Figure 1.

TG-A is a target for N-myristoylation. A, the N-terminal sequences of TG-A and TG-B. The N-myristoyl consensus sequence is underlined, and the N-myristoylated glycine residue and the S-palmitoylation sites are shown in red and green, respectively. B, the N-myristoylated proteins were detected by streptavidin blotting (left) and the expressed proteins were checked by Western blotting using the anti-FLAG antibody (right). C, third instar larvae (w¹¹¹⁸) ingested myristic acid-azide and the resulting N-myristoylated proteins were labeled with biotin. Proteins purified on avidin-immobilized agarose were analyzed by Western blotting using the anti-TG-A/B antibody. D, hemocytes of third instar larvae were analyzed by immunocytochemistry using the anti-TG-A-specific antibody (green). PI, propidium iodide (red). Arrowheads indicate puncta structures. The scale bar in white is 10 μm.
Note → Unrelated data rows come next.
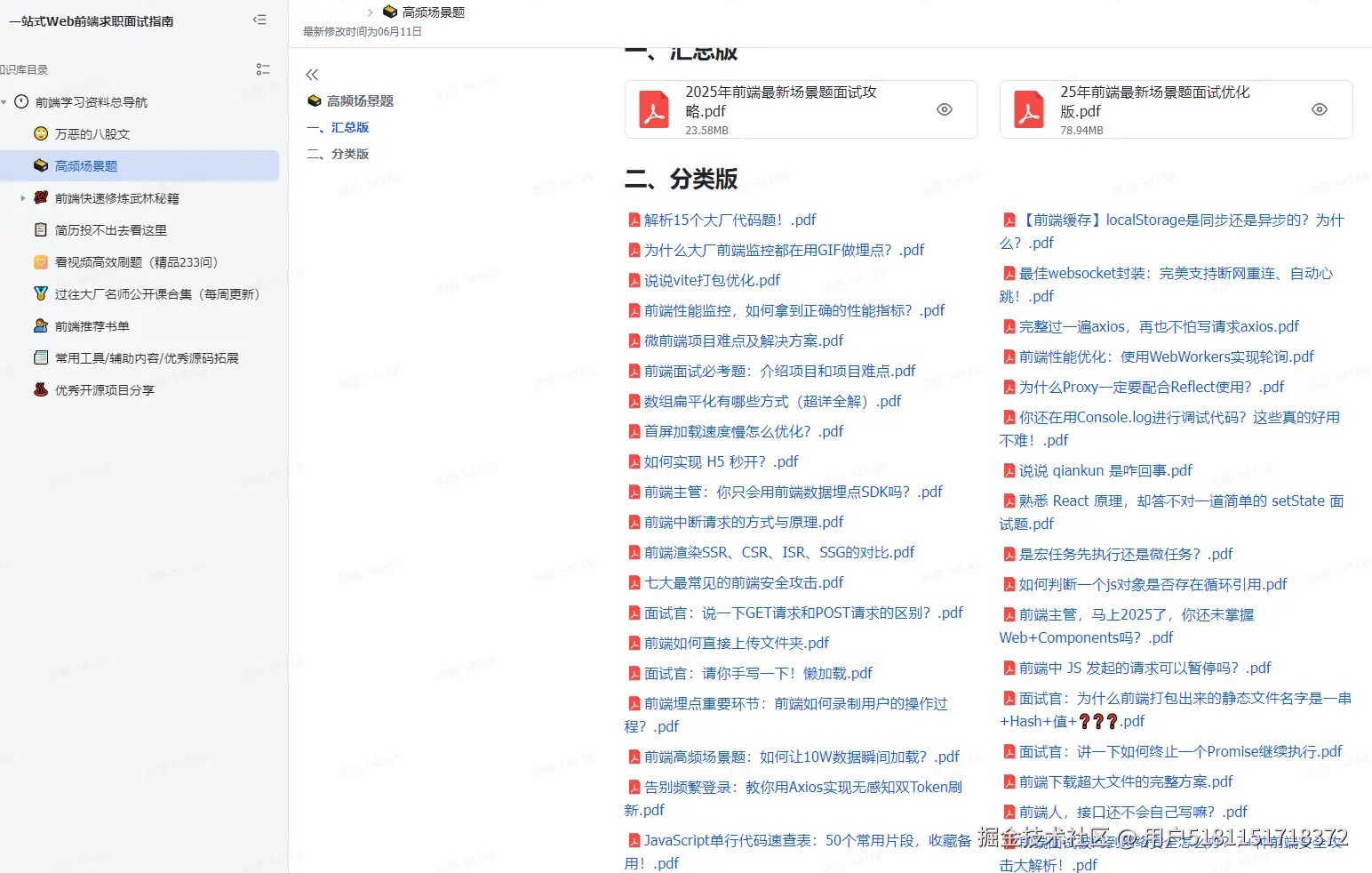The height and width of the screenshot is (873, 1372).
Task: Click the 高频场景题 box icon in breadcrumb
Action: [389, 12]

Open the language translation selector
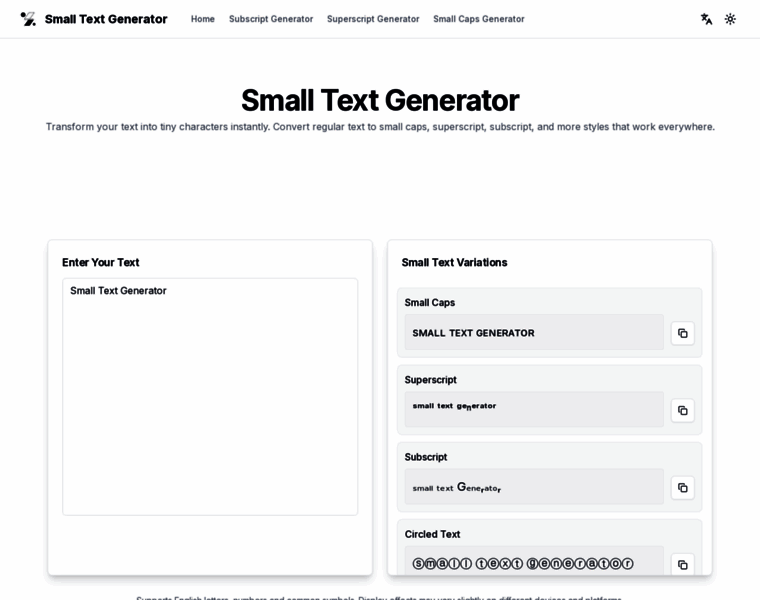[x=706, y=19]
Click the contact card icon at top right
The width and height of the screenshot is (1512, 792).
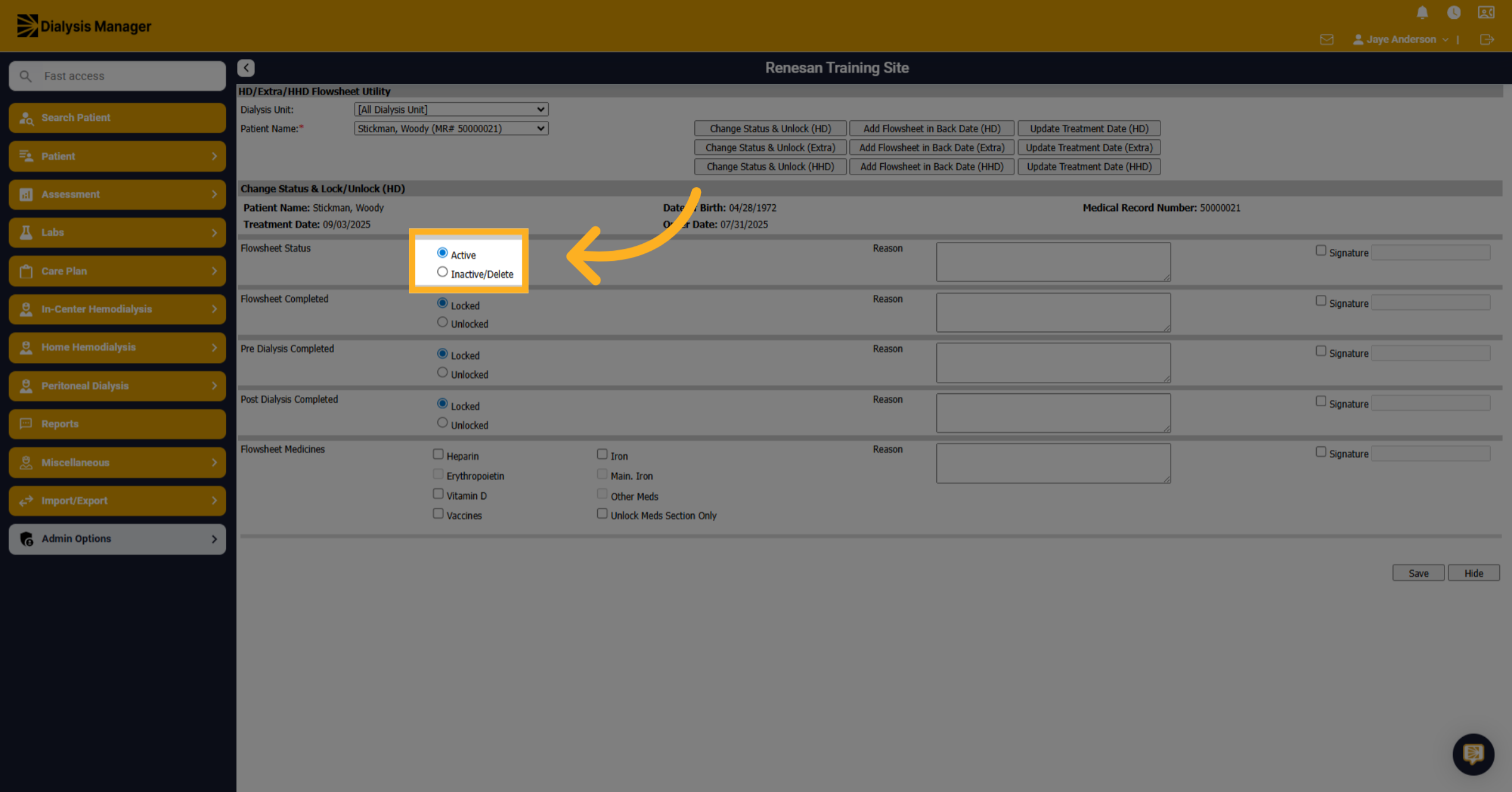point(1486,12)
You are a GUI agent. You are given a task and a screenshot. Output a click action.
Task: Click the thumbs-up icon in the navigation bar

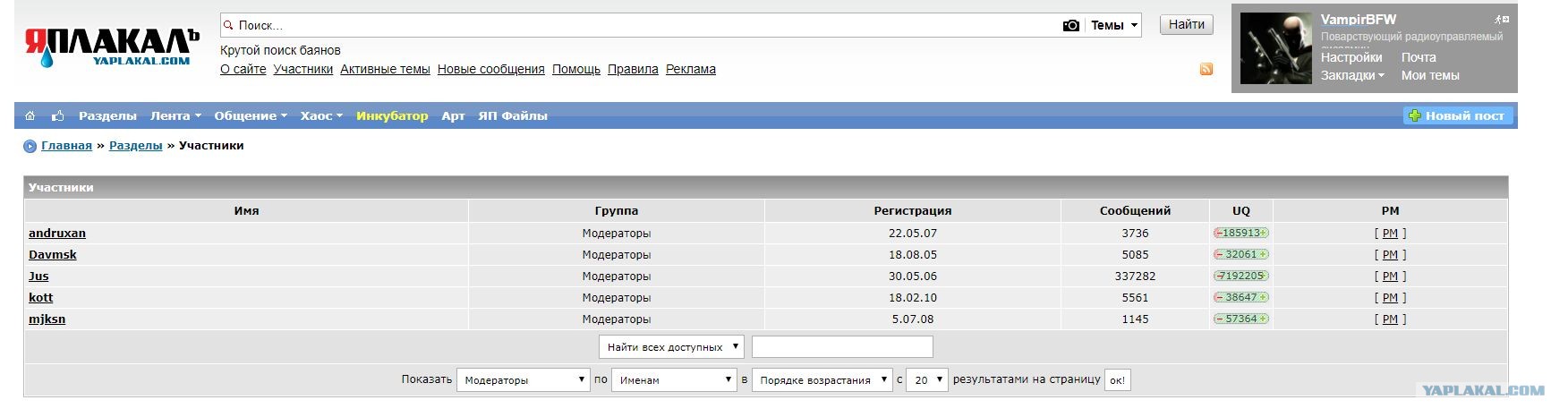tap(58, 115)
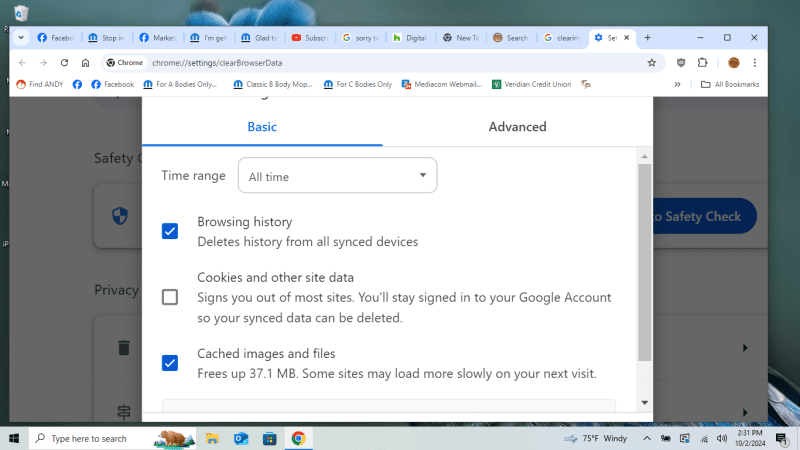Uncheck the Browsing history checkbox
Image resolution: width=800 pixels, height=450 pixels.
pyautogui.click(x=170, y=231)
E, Drosophila S2 cells expressing TG-A, TG-B, or G2A tagged with the C-terminal V5-His₆ tag were analyzed by immunocytochemistry using the anti-His₆ tag antibody. The percentages of cells with the plasma membrane-localized signal are shown (n = 300). Arrowheads indicate puncta structures. The scale bar in white is 10 μm. F, S2 cells were co-transfected with the C-terminal mCherry (red)-tagged TG-A and the N-terminal EGFP (green)-tagged Rab7 and analyzed by fluorescence microscopy. G, S2 cells expressing AN⁴⁶-EGFP and BN³⁸-EGFP were incubated with myristic acid-azide (8 or 80 μm) and analog-incorporated proteins were labeled with biotin alkyne using click chemistry. The resulting proteins were purified using anti-GFP-agarose, and detected using NeutrAvidin-horseradish peroxidase. Myr-Az, myristic acid-azide.